═════ AUSZUG AUS DOKUMENT

- Veröffentlicht am
- • Politik
Warschau Calling – Warum immer mehr Polen Deutschland den Rücken kehren und lieber wieder in einem Land leben, in dem wenigstens die Dusche funktioniert
- Autor
-
-
- Benutzer
- tmueller
- Beiträge dieses Autors
- Beiträge dieses Autors
-

Berlin-Neukölln, 07:42 Uhr: Ein lauter Schrei hallt durch das Altbau-Treppenhaus. Piotr Kowalski hat sich wieder mal beim Duschen verbrüht. Nicht, weil er das Wasser zu heiß eingestellt hat – sondern weil es seit 12 Jahren keinen Kaltwasseranschluss mehr gibt. Und der Hausmeister ist wie immer: unsichtbar, unzuständig und wahrscheinlich längst nach Polen gezogen.
„Deutschland, das war mal ein Land der Ingenieure, jetzt ist es ein Museum mit Internetanschluss“, erklärt Kowalski mit dem trockenen Humor eines Mannes, der täglich um sein Duschüberleben kämpft. Seine Lösung? Ein Gartenschlauch aus dem Baumarkt, verbunden mit einem alten Samowar und viel Gottvertrauen.
Die Duschkatastrophe als Nationen-Metapher
Was für Piotr die Dusche ist, ist für andere die Steuererklärung, das Standesamt oder der Versuch, in Deutschland ein Auto zu leasen, ohne zuvor das Große Latinum, einen Leumund der Bundeskanzlei und ein schriftliches Ehrenwort bei der Schufa abgelegt zu haben.
Seine Frau Katarzyna, Erzieherin, erzählt: „Ich wollte in Deutschland einen Leasingvertrag. Die Antwort war: ‚Sie sind selbstständig – und damit existieren Sie für uns nicht.‘“ Sie bekam schließlich einen Vertrag – in Polen. Per Telefon. In unter acht Minuten. Und vermutlich noch mit einem kostenlosen Wellnesswochenende in der Masurischen Seenplatte.

══════════
═════ ANGEZEIGTE DATEN

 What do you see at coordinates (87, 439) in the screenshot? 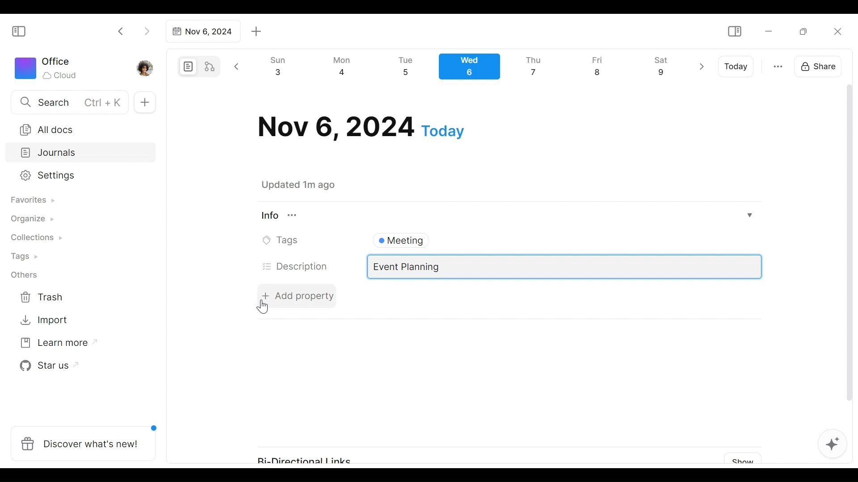
I see `Discover what's new` at bounding box center [87, 439].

══════════

● **ZIEL DER ÜBUNG**:
Aktualisiere den Abschnitt des Textes über Polen, die Deutschland verlassen, der bei „Berlin-Neukölln, 07:42 Uhr: Ein“ beginnt und nach „und viel Gottvertrauen.“ endet, und gib ihn wieder, wobei „Hausmeister“ durch „Verwalter“ ersetzt wird.

● **LÖSUNG DER ÜBUNG**:
Berlin-Neukölln, 07:42 Uhr: Ein lauter Schrei hallt durch das Altbau-Treppenhaus. Piotr Kowalski hat sich wieder mal beim Duschen verbrüht. Nicht, weil er das Wasser zu heiß eingestellt hat – sondern weil es seit 12 Jahren keinen Kaltwasseranschluss mehr gibt. Und der Verwalter ist wie immer: unsichtbar, unzuständig und wahrscheinlich längst nach Polen gezogen.
„Deutschland, das war mal ein Land der Ingenieure, jetzt ist es ein Museum mit Internetanschluss“, erklärt Kowalski mit dem trockenen Humor eines Mannes, der täglich um sein Duschüberleben kämpft. Seine Lösung? Ein Gartenschlauch aus dem Baumarkt, verbunden mit einem alten Samowar und viel Gottvertrauen.